In the hours after the takeover, Cajal reported that those occupying the
embassy
had put away their weapons and wanted to negotiate a peaceful end. But
negotiations failed and police soon stormed the premises.
The protesters retreated into Cajal's office, which was surrounded by authorities.
Minutes later, fire erupted, burning alive the activists who were trapped
inside
after police blocked the only exit. Whether the officers or protesters
started the
fire remains a mystery.
The fire killed 36 peasants and embassy employees and became a centerpiece
of
Menchu's criminal complaint charging seven former military and civilian
leaders
-- three of whom are former heads of state -- with genocide and state-sanctioned
torture.
In December 1999, after the court's indictment of ex-Chilean dictator Augusto
Pinochet, Menchu presented her case before Spain's National Court.
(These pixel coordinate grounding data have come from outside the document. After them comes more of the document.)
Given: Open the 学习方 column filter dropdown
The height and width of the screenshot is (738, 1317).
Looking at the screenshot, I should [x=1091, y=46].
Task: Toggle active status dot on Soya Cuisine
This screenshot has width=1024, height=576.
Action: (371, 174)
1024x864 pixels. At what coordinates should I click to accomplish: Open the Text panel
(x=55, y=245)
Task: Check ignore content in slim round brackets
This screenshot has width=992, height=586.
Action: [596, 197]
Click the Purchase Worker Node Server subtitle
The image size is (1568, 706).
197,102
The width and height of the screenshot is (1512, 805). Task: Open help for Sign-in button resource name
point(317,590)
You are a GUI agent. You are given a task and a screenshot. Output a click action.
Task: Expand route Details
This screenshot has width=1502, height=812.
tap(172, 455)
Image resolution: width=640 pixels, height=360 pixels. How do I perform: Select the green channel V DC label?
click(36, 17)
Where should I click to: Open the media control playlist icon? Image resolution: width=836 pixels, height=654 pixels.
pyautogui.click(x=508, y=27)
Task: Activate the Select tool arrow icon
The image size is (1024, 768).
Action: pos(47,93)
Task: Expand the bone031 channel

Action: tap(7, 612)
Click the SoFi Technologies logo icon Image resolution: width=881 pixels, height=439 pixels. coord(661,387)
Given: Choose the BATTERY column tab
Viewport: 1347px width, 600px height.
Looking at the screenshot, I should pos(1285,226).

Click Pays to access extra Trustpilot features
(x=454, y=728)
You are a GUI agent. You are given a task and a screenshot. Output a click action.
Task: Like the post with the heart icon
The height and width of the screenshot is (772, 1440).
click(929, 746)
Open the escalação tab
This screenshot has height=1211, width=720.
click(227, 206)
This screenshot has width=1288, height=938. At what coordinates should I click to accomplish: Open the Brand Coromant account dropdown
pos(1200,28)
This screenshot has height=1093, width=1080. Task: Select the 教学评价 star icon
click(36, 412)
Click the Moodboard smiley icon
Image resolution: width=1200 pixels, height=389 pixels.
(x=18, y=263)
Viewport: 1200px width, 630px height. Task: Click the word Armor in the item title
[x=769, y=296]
The court refused to hear the case until Guatemalan courts try it first.
Menchu plans to argue that Guatemala's war-torn legal system is too weak
to try
her case, pointing out a constant stream of death threats against those
who
attempt to prosecute.
Meanwhile, echoes of the war continue to haunt Guatemala. Roman Catholic
Bishop Juan Gerardi was bludgeoned to death in 1998 after delivering a
report
implicating Guatemala's military in more than 90 percent of the civil war's
killings. Last week, parents of hundreds of children who disappeared during
the
war demanded an investigation .
Menchu said she continues to receive death threats almost weekly.
"We genuinely expected many sectors of society to change their exploitive
and
violent ways," said Menchu. "The military, the government, the political
parties
and all of those in power in Guatemala let down this nation and a lot of
friendly
nations who were watching our peace process closely."